You can predict the future only within the framework of a large statistical group, said Frankl. The individual remains essentially unpredictable.
This is Frankl being interviewed:
There are similarities between the conservative and the existentialist emphasis on responsibility, but only superficial ones. The conservative explanation for the economic crisis is that people in general, an undifferentiated mass of people, were responsible. Conservative MP Jesse Norman blames “humans” for not understanding risk properly and misguided banks who hyped unaffordable mortgages on a credulous public. Companies, he goes on, are formed by human affection (stop laughing). So if companies spring out of human desires, then what they do is the responsibility of all of us. If the economy tanks, we have brought things on ourselves. The “economic system” has no impulses of its own apart from the desires of the people that comprise it, said the free market Institute of Economic Affairs in 1978. Capitalism “does what its users demand of it” says another British right-winger, Tim Montgomerie. “How can we put limits on ourselves?” he asks with perplexity?
But while conservatives say people cause their own problems, it denies their ability to change the underlying economic conditions save the contortions of trying to make themselves fit in. This is real cruelty of contemporary conservativism/neoliberalism. It says it’s all about freedom but really it’s just about adaptation.
Long ago Karl Polanyi noted the “rigid determinism” of free market economics. The market economy is a delicate machine that only works if government gives way to what the markets want. In modern times, while globalization was just something to be celebrated, the American journalist Thomas Friedman talked about the “golden straitjacket”. Countries would only prosper if they privatized state-owned companies, cut corporate taxes, balanced budgets and eliminated restrictions on foreign investment.
The straitjacket isn’t golden anymore, but it has been stretched even tighter. Debt-ridden governments, bankrupted by bailing out banks and recession without end, say they have no choice but apply drastic cuts to public spending to satisfy the same “markets” that lent to them. Prosperity isn’t the aim anymore, just survival.
What Karl Polanyi wrote of the Great Depression is now just as true eighty years later. “Whether wages or social services had to be cut, the consequences of not cutting them were inescapably set by the mechanism of the market.”

[Records]
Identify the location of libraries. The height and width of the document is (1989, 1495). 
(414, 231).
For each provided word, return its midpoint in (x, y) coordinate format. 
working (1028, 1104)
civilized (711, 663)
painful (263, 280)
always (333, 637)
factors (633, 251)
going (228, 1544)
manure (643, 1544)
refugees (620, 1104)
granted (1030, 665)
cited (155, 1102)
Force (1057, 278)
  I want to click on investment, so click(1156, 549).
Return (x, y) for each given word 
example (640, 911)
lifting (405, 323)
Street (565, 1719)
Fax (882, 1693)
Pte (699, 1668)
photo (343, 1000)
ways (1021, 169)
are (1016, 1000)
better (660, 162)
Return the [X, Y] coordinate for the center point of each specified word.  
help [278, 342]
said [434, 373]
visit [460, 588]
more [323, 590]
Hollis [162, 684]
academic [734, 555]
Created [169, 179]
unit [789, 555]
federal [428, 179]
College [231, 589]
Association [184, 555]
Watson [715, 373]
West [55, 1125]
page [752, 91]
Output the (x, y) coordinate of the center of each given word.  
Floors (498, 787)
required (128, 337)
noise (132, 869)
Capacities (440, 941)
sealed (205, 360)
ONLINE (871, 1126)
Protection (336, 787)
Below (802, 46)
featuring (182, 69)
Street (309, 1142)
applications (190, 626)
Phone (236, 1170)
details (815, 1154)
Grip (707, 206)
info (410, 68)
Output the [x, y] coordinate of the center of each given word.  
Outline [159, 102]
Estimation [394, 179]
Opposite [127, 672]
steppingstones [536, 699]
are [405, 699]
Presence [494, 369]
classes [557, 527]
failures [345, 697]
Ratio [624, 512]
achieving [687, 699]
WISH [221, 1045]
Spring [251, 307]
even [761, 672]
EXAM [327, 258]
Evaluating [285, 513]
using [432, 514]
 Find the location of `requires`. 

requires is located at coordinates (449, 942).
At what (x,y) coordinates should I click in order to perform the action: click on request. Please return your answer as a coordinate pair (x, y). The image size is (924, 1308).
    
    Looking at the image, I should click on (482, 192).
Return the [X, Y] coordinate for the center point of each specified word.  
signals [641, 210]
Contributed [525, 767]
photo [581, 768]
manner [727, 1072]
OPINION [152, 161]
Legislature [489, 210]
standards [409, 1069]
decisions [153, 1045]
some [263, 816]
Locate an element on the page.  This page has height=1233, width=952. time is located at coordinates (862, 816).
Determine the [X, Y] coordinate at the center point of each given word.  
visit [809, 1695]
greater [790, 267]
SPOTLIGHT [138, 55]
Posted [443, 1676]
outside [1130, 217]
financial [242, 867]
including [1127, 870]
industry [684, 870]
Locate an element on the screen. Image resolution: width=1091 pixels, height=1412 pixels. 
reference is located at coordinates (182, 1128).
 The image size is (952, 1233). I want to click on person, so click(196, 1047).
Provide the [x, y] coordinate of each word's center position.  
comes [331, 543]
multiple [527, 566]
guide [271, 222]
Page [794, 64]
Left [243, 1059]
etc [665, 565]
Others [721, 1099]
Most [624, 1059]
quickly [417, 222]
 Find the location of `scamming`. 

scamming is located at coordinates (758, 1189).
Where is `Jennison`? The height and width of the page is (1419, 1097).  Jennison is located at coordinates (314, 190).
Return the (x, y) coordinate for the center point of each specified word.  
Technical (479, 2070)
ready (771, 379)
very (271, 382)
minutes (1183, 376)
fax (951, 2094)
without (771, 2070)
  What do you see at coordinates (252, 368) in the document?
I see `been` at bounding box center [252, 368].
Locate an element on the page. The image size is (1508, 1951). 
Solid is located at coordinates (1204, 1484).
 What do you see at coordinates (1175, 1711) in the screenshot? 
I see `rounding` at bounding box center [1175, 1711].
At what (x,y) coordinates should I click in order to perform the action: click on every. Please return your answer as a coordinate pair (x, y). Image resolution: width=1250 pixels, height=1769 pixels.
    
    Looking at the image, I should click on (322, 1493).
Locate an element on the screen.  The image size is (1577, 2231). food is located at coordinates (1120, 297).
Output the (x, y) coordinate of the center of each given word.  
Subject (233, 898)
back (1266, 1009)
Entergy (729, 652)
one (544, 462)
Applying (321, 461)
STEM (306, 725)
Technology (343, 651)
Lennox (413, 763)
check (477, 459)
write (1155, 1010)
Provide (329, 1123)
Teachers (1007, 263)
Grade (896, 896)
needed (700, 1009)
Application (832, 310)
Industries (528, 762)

#### The exercise
In two sentences, summarize the passage on conservatism and economic responsibility. Base every answer solely on the text.

#### Problem solution
Conservatives such as Jesse Norman and Tim Montgomerie blame people in general for the economic crisis and treat the economy as nothing more than the sum of human desires, yet they deny people any power to change underlying economic conditions beyond adapting to them. Citing Karl Polanyi's "rigid determinism" and Thomas Friedman's "golden straitjacket," the passage holds that debt-ridden governments now cut public spending to satisfy the markets, aiming only at survival rather than prosperity.